The advanced economies are benefitting from improving labour markets and supportive macroeconomic policies, while growth in emerging markets (EM) is
returning to a four-year high following a pick-up in China and demand recovery in many large commodity-producing countries. Simultaneous improvements across most of the major economic regions are being amplified by positive spill-overs from trade linkages. The upturn in Chinese import growth from mid-2016 has been an important factor behind the rise in world trade growth to a six-year high of 5%.
This buoyant picture should be maintained through 2018. The US private investment cycle looks set to improve further and while prospects for tax reform are
uncertain, a modest fiscal boost to US growth in 2018 still looks likely. The slowdown we are expecting in China in the near term is relatively modest and all
the while China's weight in global GDP is rising - adding to its global growth contribution.
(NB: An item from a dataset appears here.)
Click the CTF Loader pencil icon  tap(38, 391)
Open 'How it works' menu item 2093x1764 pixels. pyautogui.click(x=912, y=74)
Barring a renewed commodity price slump there is space for demand to
recover further in EM commodity producers.
However, caution is still warranted on the medium-term growth outlook. Supply-side growth potential in the advanced economies will be dampened by deteriorating demographics and sluggish productivity growth. Current rates of GDP growth are well above Fitch estimates of potential across most major advanced economies. This implies that spare capacity is diminishing and has implications for policy support as current expansionary settings will become harder and harder to justify. And while credit growth in China has recently slowed, it continues to outpace nominal GDP. The process of stabilising debt in China is likely to take a toll on growth in the medium term.
"With the Fed having now announced the start of the process of unwinding quantitative easing and the ECB likely to phase out asset purchases by the middle
of next year, central banks in other advanced countries are also now contributing to a shift in the mood music surrounding global monetary policy," said Coulton.
The Bank of Canada has recently raised interest rates twice in rapid succession despite inflation remaining quite low, while the Bank of England has signalled
that last years' rate cut could be reversed in coming months if the economy evolves as expected. Even the Bank of Japan looks in practice to be scaling down
its rate of purchases somewhat from the official target of JPY80 trillion of government bonds per year.
Geopolitics has re-emerged as a noteworthy risk. The implications of North Korea tensions will be important to monitor, including for US-China relations in the
context of the US administration's concerns about the US-China bilateral trade deficit. Eurozone fragmentation risks have fallen since the beginning of the year
but forthcoming Italian elections could see eurosceptic arguments regaining prominence and a further sustained escalation in tensions between the Catalonian
and Spanish government could imply some downside risks for Spain's recent impressive growth performance. A strong recovery in the dollar could also adversely affect EM capital flows.